The Political Character of the Indonesian Trade Union Movement by Tedjasukmana Iskandar. 2009 reprint of the 1958 Cornell account of the Indonesian Trade Union movement by a former Minister of Labour and Labour Party Vice-Chairman. The first chapter overviews the history of the trade union movement and its present (1957) state. The many different ideologies and backgrounds of the Trade Unions are discussed and Marxist-democratic and Communist identifications described. The entrenched political character and the national and international political activities of the Unions are the subjects of the last two chapters.
Workers and Intellectuals: NGOs, Trade Unions and the Indonesian Labour Movement by Michele Ford. After decades of repression, Indonesia's independent labour movement re-emerged in the late 1990s led by the NGO activists and students who organised industrial workers and spoke on their behalf. Worker-led trade unions returned to centre stage in 1998 when Suharto's authoritarian regime crumbled and labour NGO activists and their organisations continued to play an influential - and often controversial - part in the reconstruction of the labour movement. This book explores how middle-class activists struggled to define their place in a movement shaped by more than a century of fierce debate about the role of non-worker intellectuals. Drawing on extensive interviews, this book documents the resurgence of labour activism and explains how activists and workers perceived the position of NGOs in relation to workers and trade unions.

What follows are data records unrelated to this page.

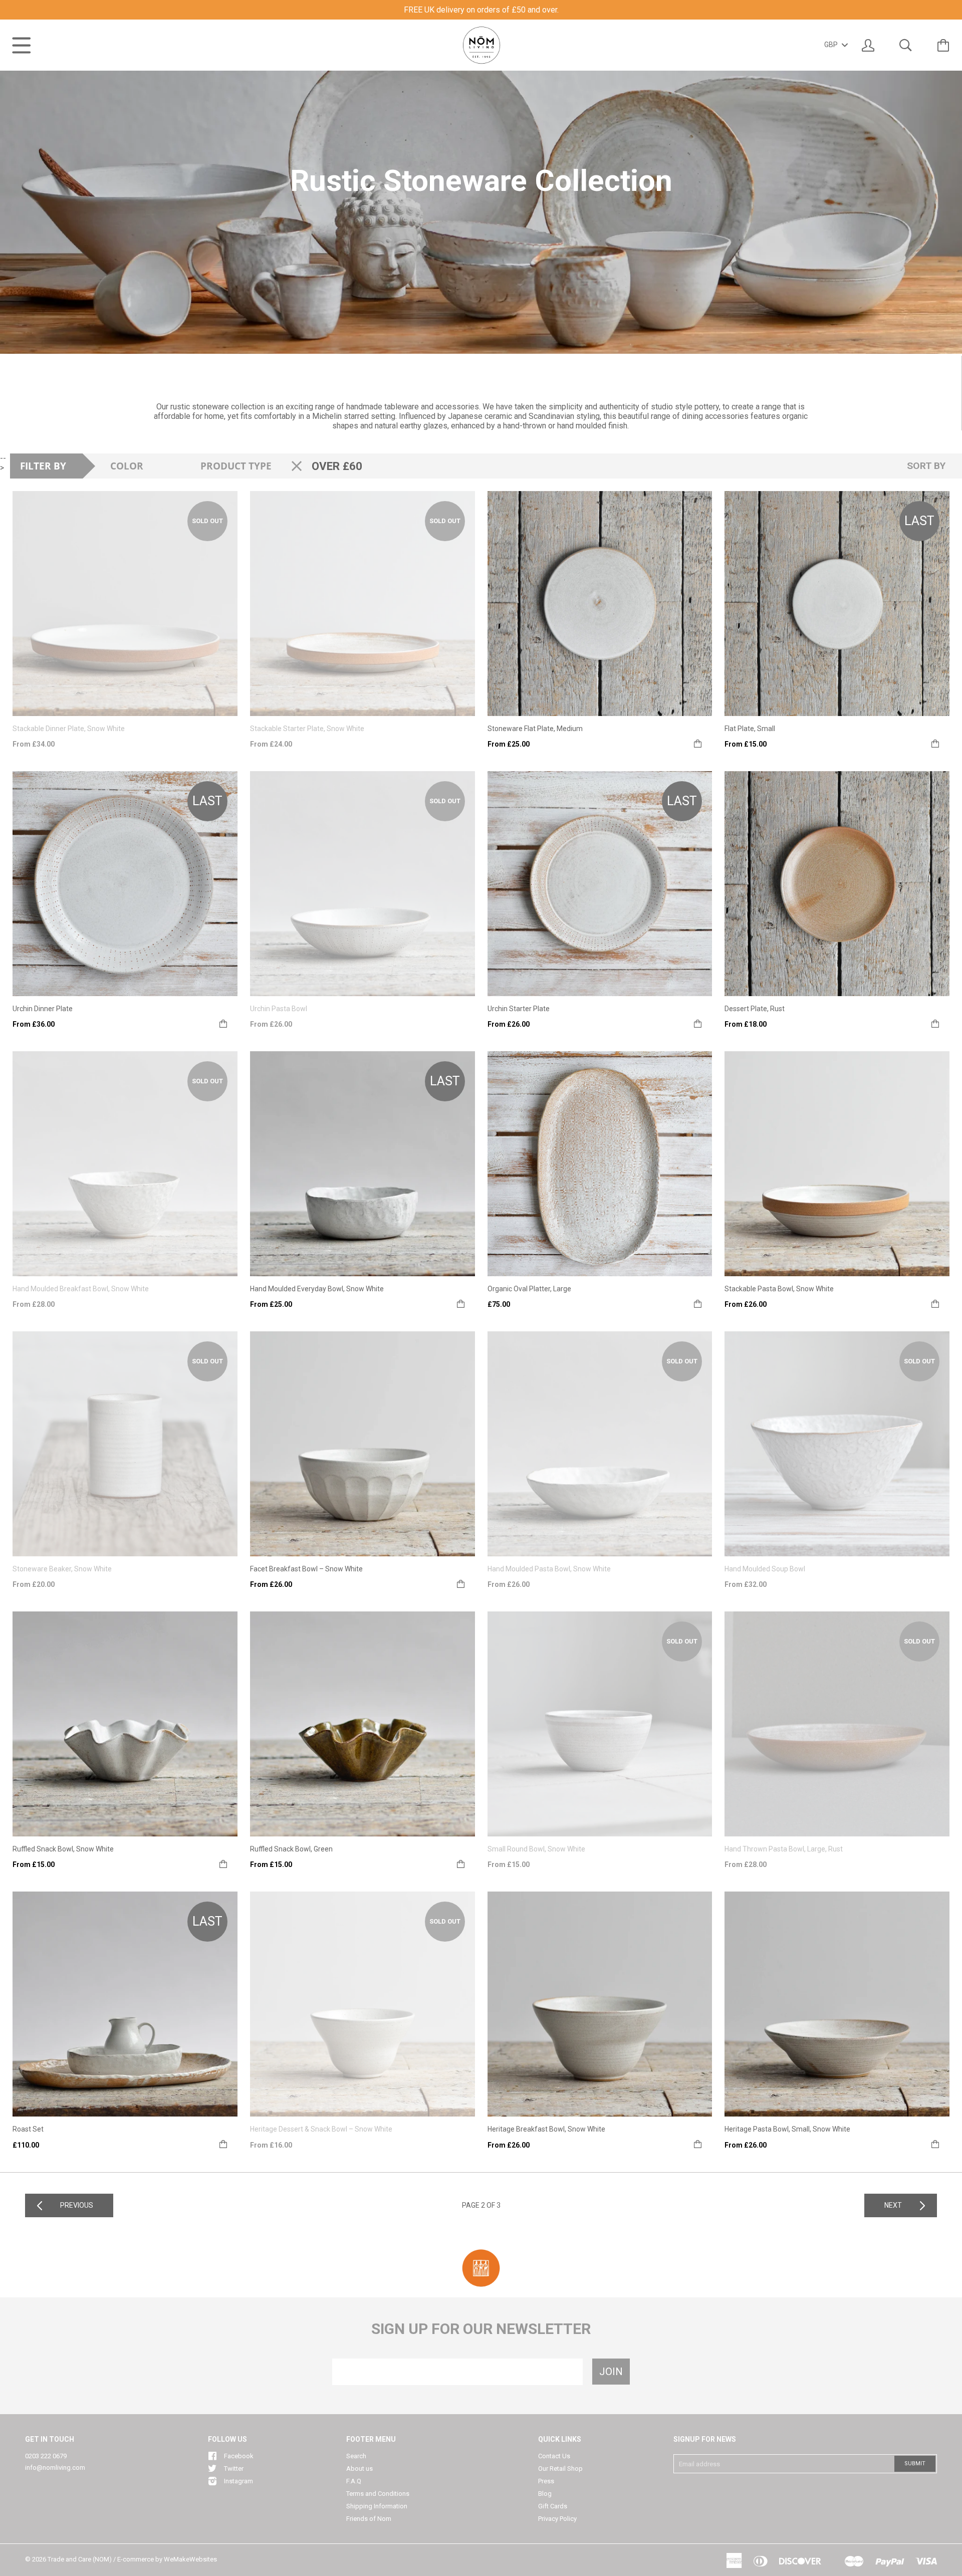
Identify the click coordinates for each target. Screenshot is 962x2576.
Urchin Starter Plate (519, 1009)
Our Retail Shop (560, 2468)
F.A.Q (353, 2481)
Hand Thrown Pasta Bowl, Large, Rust (784, 1849)
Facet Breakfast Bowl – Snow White (306, 1569)
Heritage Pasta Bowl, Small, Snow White (787, 2129)
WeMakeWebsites (190, 2559)
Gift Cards (552, 2506)
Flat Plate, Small (750, 729)
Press (546, 2481)
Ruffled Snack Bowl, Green (291, 1849)
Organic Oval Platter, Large (529, 1289)
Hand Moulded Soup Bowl (765, 1569)
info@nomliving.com (55, 2467)
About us (359, 2468)
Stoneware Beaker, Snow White (62, 1569)
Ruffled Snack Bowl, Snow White (63, 1849)
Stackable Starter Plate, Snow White (307, 729)
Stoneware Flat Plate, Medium (535, 729)
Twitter (234, 2468)
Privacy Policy (557, 2518)
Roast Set (28, 2129)
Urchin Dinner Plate (43, 1009)
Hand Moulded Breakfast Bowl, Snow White (81, 1289)
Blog (545, 2493)
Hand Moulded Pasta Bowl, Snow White (549, 1569)
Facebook (239, 2456)
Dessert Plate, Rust (755, 1009)
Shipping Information (376, 2506)
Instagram (238, 2481)
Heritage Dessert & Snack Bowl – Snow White (321, 2129)
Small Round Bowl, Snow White (536, 1849)
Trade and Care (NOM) (80, 2559)
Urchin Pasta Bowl (278, 1009)
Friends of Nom (368, 2518)
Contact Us (554, 2456)
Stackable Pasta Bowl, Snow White (779, 1289)
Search (356, 2456)
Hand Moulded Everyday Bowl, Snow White (317, 1289)
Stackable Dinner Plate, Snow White (69, 729)
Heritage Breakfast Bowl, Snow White (546, 2129)
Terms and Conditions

Trade Unions in Asia: An Economic and Sociological Analysis edited by John Benson and Ying Zhu. Offering a comprehensive account of the role of trade unions in Asia today, this book, put together by two editors who have published extensively in the areas of business and economics in Asia, covers all the important Asian economies: both developed and developing. Making a vital contribution to the very small amount of literature that has been published on this topic, this book focuses, in particular on how trade unions have organised to represent workers and the strategies they have adopted. It discusses the issues surrounding wages and working conditions, health and safety, women's employment opportunities and human resource development, in the context of the major regional economies, including Japan, South Korea, Taiwan, Hong Kong, China, India, Vietnam, Thailand and Indonesia.
In Pursuit of Fair Play: Reminiscences of a Malaysian Trade Unionist by K. George. This is a compilation of outspoken articles written 2005-2007 by K. George (b. 1922) a leading and doughty veteran Malaysian trade unionist. Many different and ongoing problems are raised. These include: labour and religious issues, official abuses, corruption and crimes; human rights derelictions and abuses; discriminatory economic deprivations; the vendettas against Anwar Ibrahim; and dilemmas of Indian Malaysians.
Winning Against the Odds: The Labour Research Unit in NTUC's Founding by S.R. Nathan. President S.R. Nathan (b. 1924) has had a career of many different chapters. Here he writes of the 1961-65 period when as a civil servant he was transferred to work in the Labour Research Unit, a new body designed to support and deal with problems of the non-Communist trade unions and their members. Mr Nathan writes of his involvement with arbitration procedures and structural changes as well as with labour reorganisation. He was also involved in Singapore unions' relations with the ILO and the Communist-influenced international labour movement. Light is shed on political and social issues of the time, including the major achievements of the late Devan Nair, the 1964 Singapore Afro-Asian Labour Conference, and the 1964 founding of the NTUC. With archival photographs, appended articles on post-1965 changes, and index.